▶ [REQUEST]: Copy word for word the part of the listing below that opens with the line containing "You are a computer-use agent. Viewport: 493px" and closes with the line containing "Looking at the screenshot, I should [x=32, y=78].", including both of those lines.
++++
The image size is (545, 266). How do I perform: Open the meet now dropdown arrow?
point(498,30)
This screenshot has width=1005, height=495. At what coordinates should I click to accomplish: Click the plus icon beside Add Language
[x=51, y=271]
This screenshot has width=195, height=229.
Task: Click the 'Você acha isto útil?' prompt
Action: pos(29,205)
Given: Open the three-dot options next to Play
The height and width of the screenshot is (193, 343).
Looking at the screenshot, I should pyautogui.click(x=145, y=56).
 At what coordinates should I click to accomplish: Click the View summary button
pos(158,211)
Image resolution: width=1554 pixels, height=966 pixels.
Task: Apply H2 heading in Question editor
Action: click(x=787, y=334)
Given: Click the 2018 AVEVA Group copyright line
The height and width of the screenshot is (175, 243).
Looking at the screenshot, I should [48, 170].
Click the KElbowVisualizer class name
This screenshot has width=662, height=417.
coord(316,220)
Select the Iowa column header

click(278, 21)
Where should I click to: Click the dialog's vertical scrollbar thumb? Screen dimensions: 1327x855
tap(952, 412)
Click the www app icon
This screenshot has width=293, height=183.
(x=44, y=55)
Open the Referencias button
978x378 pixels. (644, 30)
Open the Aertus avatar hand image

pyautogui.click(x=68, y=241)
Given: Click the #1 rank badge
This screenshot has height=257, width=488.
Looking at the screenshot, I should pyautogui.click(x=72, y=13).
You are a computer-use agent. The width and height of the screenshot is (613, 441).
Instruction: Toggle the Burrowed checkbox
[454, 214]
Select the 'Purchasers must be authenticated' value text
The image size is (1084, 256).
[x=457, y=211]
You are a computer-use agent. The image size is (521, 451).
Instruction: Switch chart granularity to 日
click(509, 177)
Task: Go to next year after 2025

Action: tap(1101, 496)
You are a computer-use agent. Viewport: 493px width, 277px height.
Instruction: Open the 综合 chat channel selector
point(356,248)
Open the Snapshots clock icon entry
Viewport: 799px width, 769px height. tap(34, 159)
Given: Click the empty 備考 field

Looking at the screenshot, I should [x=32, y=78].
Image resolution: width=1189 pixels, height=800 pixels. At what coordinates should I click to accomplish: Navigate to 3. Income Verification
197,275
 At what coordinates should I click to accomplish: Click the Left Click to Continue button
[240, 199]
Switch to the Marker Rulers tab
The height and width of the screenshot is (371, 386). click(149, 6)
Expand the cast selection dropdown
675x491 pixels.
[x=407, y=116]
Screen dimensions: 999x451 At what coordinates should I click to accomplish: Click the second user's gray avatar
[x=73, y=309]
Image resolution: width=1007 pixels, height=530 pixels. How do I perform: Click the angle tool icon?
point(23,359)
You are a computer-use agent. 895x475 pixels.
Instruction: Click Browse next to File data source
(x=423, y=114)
++++
▶ [WRITTEN REPLY]:
You are a computer-use agent. Viewport: 493px width, 277px height.
Instruction: Open the 综合 chat channel selector
point(356,248)
Open the Snapshots clock icon entry
Viewport: 799px width, 769px height. tap(34, 159)
Given: Click the empty 備考 field

Looking at the screenshot, I should [x=32, y=78].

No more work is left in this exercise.